そもそもが王宮の、傭兵や王都外の民に対する態度が悪かった因果だろう。


「…それでも、どうにかできないだろうか。もし、ここにサラドがいてくれたら橋渡しをしてくれただろうか…」


ショノアの呟きは寂寥とした荒れ地に吹く風に掻き消された。茫然としている間に事後処理が済み、傭兵も住民も手際よく去っている。先程までの喧噪が嘘のように生き物の気配すらない。


 王宮の目論見通りに貧民街だった場所から住民は排除された。もともとこの通用門は貴族街にも近く、不要品や塵がそこから投棄されることもしばしばあり、それを目当てに人が住み着き出したという。今後は門の通行にも厳しく制限を設け、この場所はひとまず演習場へと整備される予定だという。騎士や兵士が頻繁に行き来をすれば、再度の定住を妨げることができるからと。

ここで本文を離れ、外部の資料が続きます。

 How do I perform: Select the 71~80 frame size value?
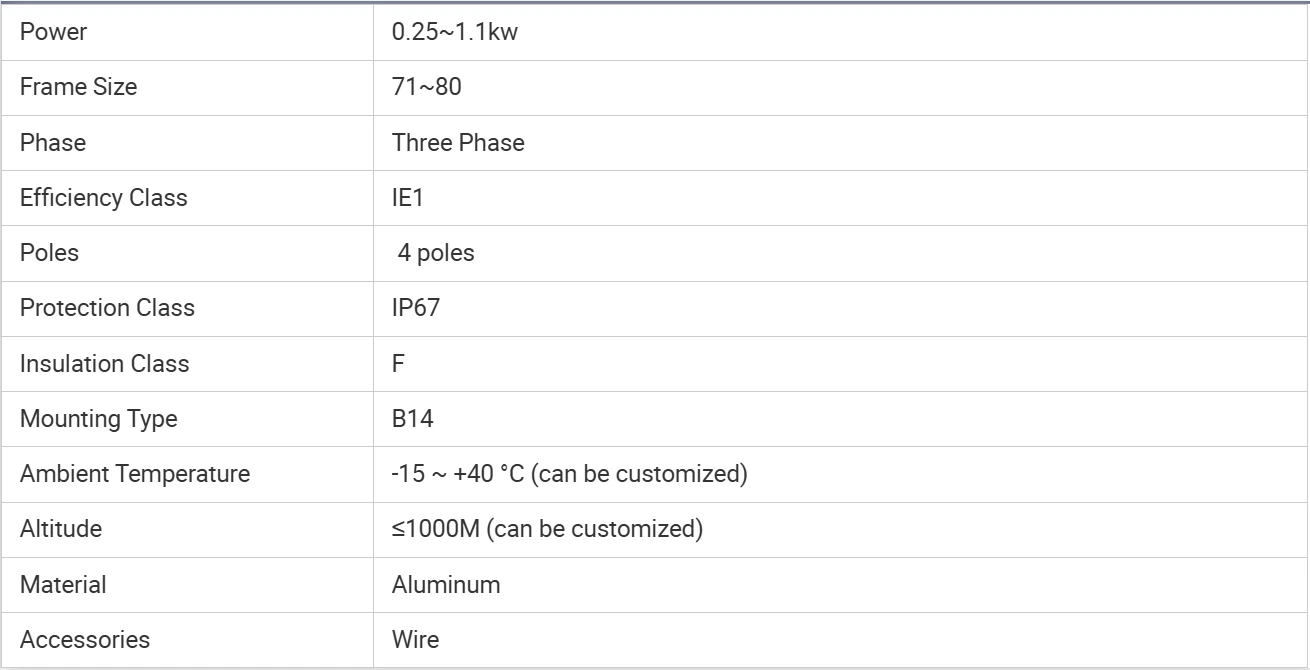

「通用門は開けてもらえそうにない。仕方ない。正門まで歩くしかないな」


小さくも重厚な扉にノックをしても返答はない。用心して歩き出したショノアに、むっすりと顔を背けるセアラと落ち込むマルスェイも続いた。



◇ ◆ ◇ ◆ ◇ ◆ ◇



「ちっ。やっぱり結界を壊しておけば良かったかな」

「お、でたな破壊主。サラドが聞いたら悲しむぞ」


 ニヤニヤとディネウがシルエをからかう。


「もう、悲しんでたじゃん! 何アレ? 民も傭兵も死んでもいいみたいなことして!」

「ありゃあ、なァ。聞いていた以上だったぜ」


ディネウはボリボリと頭を掻いた。

 傭兵たちも危険視はしていたが、貧民街は王都に張り付いた場所のため、騎士や兵士との対立を避けて、ここまでは警らを行っていなかった。王都周辺で倒しきれずに退けた魔物は最も近場である貧民街奥の林に逃げ込むことが多く、案の定、魔物が傾れ込んだ。

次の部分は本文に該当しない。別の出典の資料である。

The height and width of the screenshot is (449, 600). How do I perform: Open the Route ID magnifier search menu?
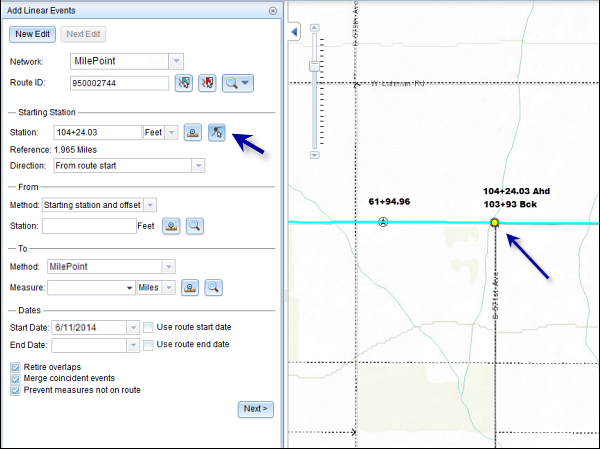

しかし、兵士たちは貧民街を見捨てるような行動を取ったため、傭兵たちは堪らず助けに入った。既にシルエの薬でも助からず、息を引き取った者も。せめて弔いをと思ったが、魔物が討伐されると兵士がうろうろしだし、傭兵が留まって活動ができない。そうこうしているうちに住民はどこかへ連れて行かれた。

その凄惨さを聞いたディネウは三人にも伝えていた。林に潜む魔物がいるという証言から再度の襲撃があると踏んで。


「王都の前でもだいぶ苦戦しているらしいぜ。戦える頭数はジリ貧だろう。このままだと突破されるのも時間の問題か。サラドがいたらあのガキに請われるまでもなく『シルエ、頼む』って言うだろうな。いいのか? 行かなくて」

「でもサラドは王都に入ろうとしないでしょ? ヘンなところで律儀だし。僕が行く義理はないよね?」


シルエの袖がくんっと引かれた。ゆらりと空気が揺れてノアラが姿を現わし、こくりと頷く。


「えー? 何? ノアラは行こうって言うの? まあ、僕とノアラが組めば姿を見せなくても、怪我の程度を軽減したり、回復を早めたりするくらい簡単だけど…。サラドが『行って』と言うなら考えるよ」


シルエがふんっと鼻を鳴らす。説き伏せるだけの言を持たないノアラは小さく息を吐いた。